What is Black's Model

Black's Model, sometimes called Black-76, is an adjustment of his earlier Black-Scholes options pricing model. Unlike the earlier model, the revised model is useful for valuing options on futures. Black's Model is used in the application of capped variable rate loans, and is also applied to price a variety of derivatives. These include financial instruments typically used by financial institutions such as global banks, mutual funds and hedge funds: namely interest rate derivatives, caps and floors (which are designed to offer protection from big swings in interest rates), as well as bond options and swaptions (financial instruments that combine an interest rate swap and an option, they can be used to hedge against interest rate risk and to preserve financing flexibility).

BREAKING DOWN Black's Model

In 1976, American economist Fischer Black, one of the co-developers along with Myron Scholes and Robert Merton of the Black-Scholes model for options pricing (which was introduced in 1973), demonstrated how the Black-Scholes model could be modified in order to value European call or put options on futures contracts. He laid out his theory in an academic paper titled, “The Pricing of Commodity Contracts." For this reason, the Black model is also referred to as the Black-76 model.

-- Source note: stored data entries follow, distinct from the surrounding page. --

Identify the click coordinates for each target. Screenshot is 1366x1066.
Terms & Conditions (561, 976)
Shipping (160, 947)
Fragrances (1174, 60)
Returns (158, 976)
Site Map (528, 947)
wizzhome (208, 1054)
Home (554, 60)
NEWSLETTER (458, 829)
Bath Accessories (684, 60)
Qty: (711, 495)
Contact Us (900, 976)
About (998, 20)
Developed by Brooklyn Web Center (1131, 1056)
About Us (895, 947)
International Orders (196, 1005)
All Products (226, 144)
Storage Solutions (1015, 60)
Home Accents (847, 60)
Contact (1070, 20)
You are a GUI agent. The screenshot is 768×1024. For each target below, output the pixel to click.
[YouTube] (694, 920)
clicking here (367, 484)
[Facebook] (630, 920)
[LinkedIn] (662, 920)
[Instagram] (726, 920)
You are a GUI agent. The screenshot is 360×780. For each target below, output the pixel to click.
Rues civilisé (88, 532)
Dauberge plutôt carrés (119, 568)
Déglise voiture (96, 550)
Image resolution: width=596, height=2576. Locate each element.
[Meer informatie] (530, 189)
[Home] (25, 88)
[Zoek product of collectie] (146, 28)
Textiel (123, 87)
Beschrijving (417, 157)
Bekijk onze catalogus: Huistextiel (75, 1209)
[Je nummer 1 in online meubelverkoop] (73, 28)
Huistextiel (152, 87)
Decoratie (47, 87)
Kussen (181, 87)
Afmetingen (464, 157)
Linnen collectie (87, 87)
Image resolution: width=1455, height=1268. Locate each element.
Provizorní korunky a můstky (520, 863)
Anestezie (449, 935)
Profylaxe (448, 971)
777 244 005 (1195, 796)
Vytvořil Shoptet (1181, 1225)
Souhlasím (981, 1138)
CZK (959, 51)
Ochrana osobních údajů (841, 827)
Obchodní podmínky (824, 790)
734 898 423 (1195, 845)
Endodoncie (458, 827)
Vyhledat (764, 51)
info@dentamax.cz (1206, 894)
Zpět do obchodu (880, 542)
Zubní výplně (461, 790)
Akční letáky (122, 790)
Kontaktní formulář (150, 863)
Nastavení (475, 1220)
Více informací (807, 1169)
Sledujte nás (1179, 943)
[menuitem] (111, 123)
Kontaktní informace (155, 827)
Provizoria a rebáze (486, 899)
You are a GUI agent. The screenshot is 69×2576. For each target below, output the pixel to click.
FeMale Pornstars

Black’s goals in writing the paper were to improve the current understanding of commodity options and their pricing, and introduce a model that could be used to model pricing. Existing models at that time, including Black-Scholes and Merton models, had been unable to address this problem. In his 1976 model, Black describes the futures price of a commodity as, “the price at which we can agree to buy or sell it at a given time in the future without putting up any money now.” He also postulated the total long interest in any commodity contract must equal the total short interest.

Black’s 76 model makes several assumptions, including that future prices are log-normally distributed and that the expected change in futures price is zero. One of the key differences between his 1976 model and the Black-Scholes model (which assumes a known risk free interest rate, options that can only be exercised at maturity, no commissions and that volatility is held constant), is that his revised model uses forward prices to model the value of a futures option at maturity versus the spot prices Black-Scholes used. It also assumes that volatility is dependent on time, rather than being constant.